-- Consigna --
Por favor, continúa el texto sobre los géneros artísticos a partir de su última frase.

-- Fragmento del documento --
- - - - -
El recorte genérico se encuentra ligado a
modelos estéticos, historiográficos, a presupuestos subyacentes que avalan
dichas agrupaciones arbitrarias, aunque tan naturalizadas y legitimadas que
parecieran no serlo. De este modo, no me parece posible comprender los géneros
artísticos disociados de las prácticas del poder hegemónico, de sus
estrategias, siendo que la delimitación de estos requiere necesariamente el
establecimiento y aceptación de convenciones representativas, de temáticas
privilegiadas, la definición de un modo de ver y sus leyes de composición, la
implantación de estereotipos. Cada género artístico implica que liguemos
determinado objeto/figura/sujeto de la representación, su disposición en el
espacio compositivo y su relación con otros elementos representados a un tema o
asunto en particular. Actúa metonímicamente: tomamos la representación de un
rostro por un “retrato”, tres frutas en una mesa por una “naturaleza muerta”,
una montaña, un bosque por un “paisaje”. Y, al revés, cuando sin haber visto
aún una obra, nos nombran un género pictórico determinado esto proyecta en
nuestro imaginario un horizonte de expectativas concreto, definiendo a priori
qué es lo que podemos esperar ver en dicha obra: una “pintura mitológica” no es
lo mismo que una “histórica”. Estos vínculos están habilitados por aquel
conjunto normativo de posibles específico de ese género, es decir, todo aquello
que se asemeja a aquello otro ya representado y ya aceptado dentro de las leyes
de dicho género. Decimos que una obra es un retrato, porque ya vimos muchas
otras obras que, nos dijeron, son retratos y que disponen al sujeto de un modo
determinado y no de otro (si el “retratado” estuviese representado en un tamaño
minúsculo, perdido en medio de una gran extensión de naturaleza la obra
dejaría, entonces, de ser “retrato” para convertirse en “paisaje”).
- - - - -
-- Entradas de datos --
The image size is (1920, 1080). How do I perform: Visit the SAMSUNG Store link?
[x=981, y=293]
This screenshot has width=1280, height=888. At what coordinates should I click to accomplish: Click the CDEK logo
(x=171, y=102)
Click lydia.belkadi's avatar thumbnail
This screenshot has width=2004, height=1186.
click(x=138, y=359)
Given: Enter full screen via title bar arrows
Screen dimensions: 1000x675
- - - - -
-- Respuesta --
Sin embargo, a la vez que achatan, estas
fórmulas prefabricadas nos sirven para entender otros conflictos, más alejados
(o no) del Arte: el preguntarse, por ejemplo, por qué una producción estética
en particular, y no otra, se encasilla en determinado género y queda descartada
de otro (¿quién la encasilla, quién la descarta?); el analizar qué es lo que
queda incluido y excluido de estas burbujas genéricas y los motivos de dichas
elecciones o el cuestionar por qué se asentaron como hegemónicas determinadas
relaciones entre un modo de nombrar y un modo de representar, nos permite
correr la mirada hacia otros relatos y modos de analizar las obras de arte;
delimitar nuevos conjuntos, que responden a contextos y necesidades diversas.
La historia del arte, sus estructuras, los estilos, los géneros son construcciones
-hechas por y para algo/alguien en concreto-, ligadas a intereses e ideologías.
Repetir ciegamente categorías sin cuestionarlas o reflexionar sobre ellas antes
de aplicarlas es cómodo pero, siempre, peligroso: deshistoriza y acorta la mirada
al homogenizar elementos que son, al contrario, bien distintos entre sí. La
incomodidad mueve, nos hace preguntarnos y repreguntarnos, nos saca los puntos
de apoyo sólidos. Deberíamos, entonces, ser capaces de (re)utilizar los géneros
artísticos, no como elementos dados de una vez y para siempre, sino como
herramientas de trabajo, como medios para llegar a otros fines. Incorporar
aquello que quedó en los márgenes de lo genérico. Volver a hacer visibles las
elecciones que se invisibilizaron tras ellos, despojarlos de su universalidad y
rescatar su lugar de enunciación, su tiempo, su espacio, su voz. Los géneros
artísticos tradicionales son, finalmente, discursos de poder.